The search for a new MARTA general manager has been narrowed to four candidates — an internal one and three from outside the state.

MARTA’s current general manager, Beverly Scott, will be leaving by the end of the year when her five-year term runs out.

Scott has been heading the state’s largest transit system through a tumultuous period of declining revenues, polarizing political forces and diminishing prospects of a reinvestment in an improved and expanded regional transit system.

The four finalists are thought to be as follows:

* Dwight Ferrell, MARTA’s current deputy general manager and chief operating officer;

* Keith Parker, president and CEO of VIA Metropolitan Transit in San Antonio;

* Paul Jablonski, CEO of the San Diego Metropolitan Transit System; and

* Stephen Bland, CEO of the Port Authority of Allegheny County in Pittsburgh.
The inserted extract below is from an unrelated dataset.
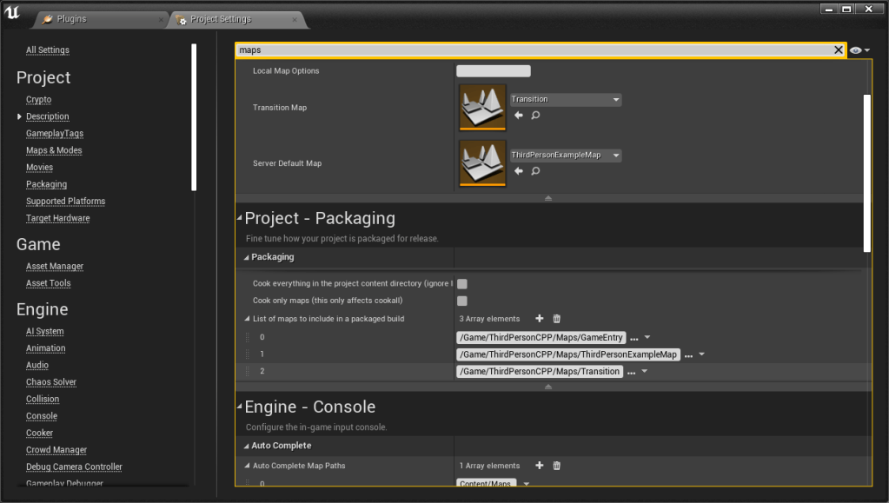Enable cook everything in project content directory
The height and width of the screenshot is (503, 889).
pyautogui.click(x=462, y=284)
So far, it appears that the MARTA search committee has yet to reach consensus on who the new general manager should be.

Part of the problem appears to be that none of the finalists have ever run a transit system that is similar in scale to metro Atlanta’s MARTA system, the ninth largest transit system in the United States (for now).
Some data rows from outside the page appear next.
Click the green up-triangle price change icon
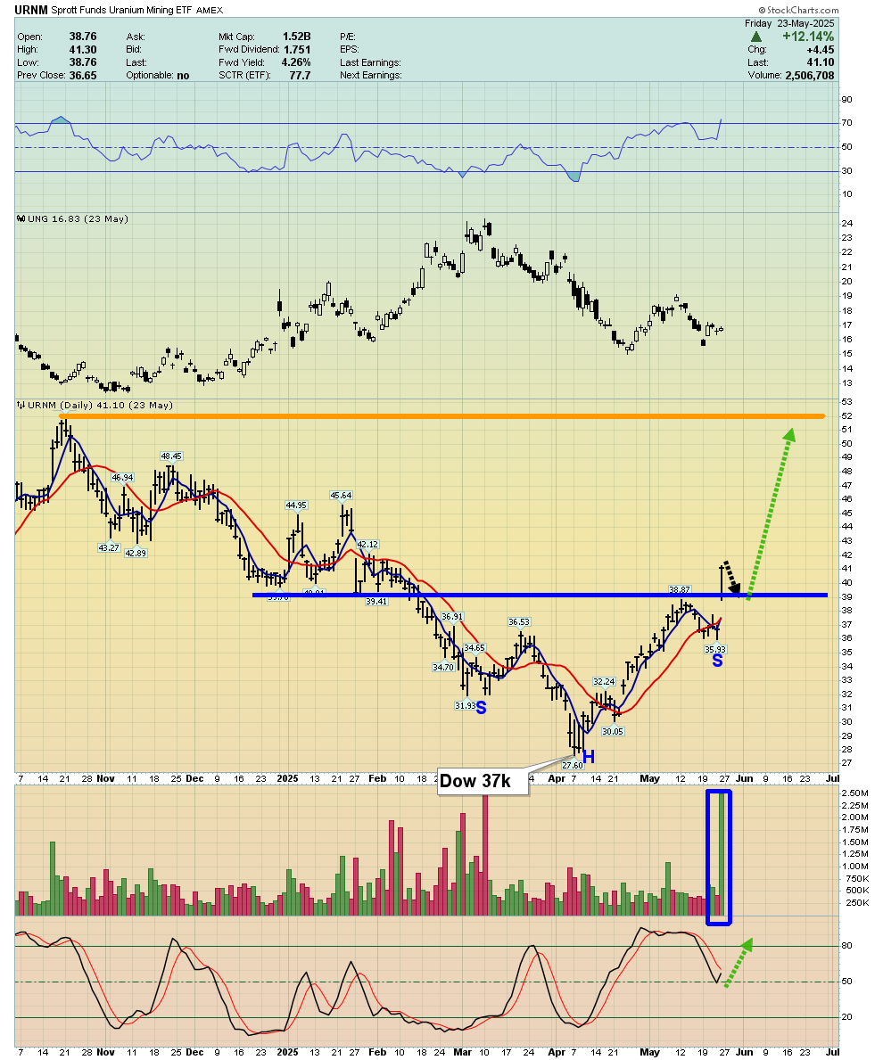Image resolution: width=883 pixels, height=1060 pixels. [x=756, y=37]
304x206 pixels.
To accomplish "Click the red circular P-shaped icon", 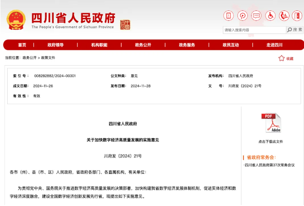I will [243, 16].
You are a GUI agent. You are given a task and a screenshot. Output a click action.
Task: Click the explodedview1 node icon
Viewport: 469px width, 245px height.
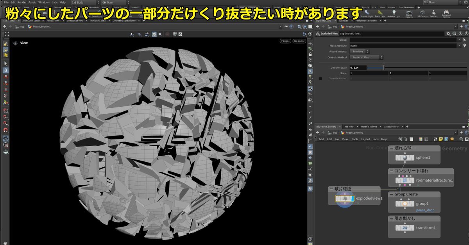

External observers have questioned the wisdom of even doing a search for a new MARTA general manager during this period of great uncertainty for the transit system’s future.

Consider the challenges:

A looming issue is that of regional transit governance, which potentially could undermine the role and authority of MARTA. A regional transit governance bill that was being proposed during the last legislative session would have given the state the ultimate say on the region’s transit systems.

But that effort failed partly because of fairness. The state has not been willing to contribute annual operating support for MARTA in particular or for transit in general.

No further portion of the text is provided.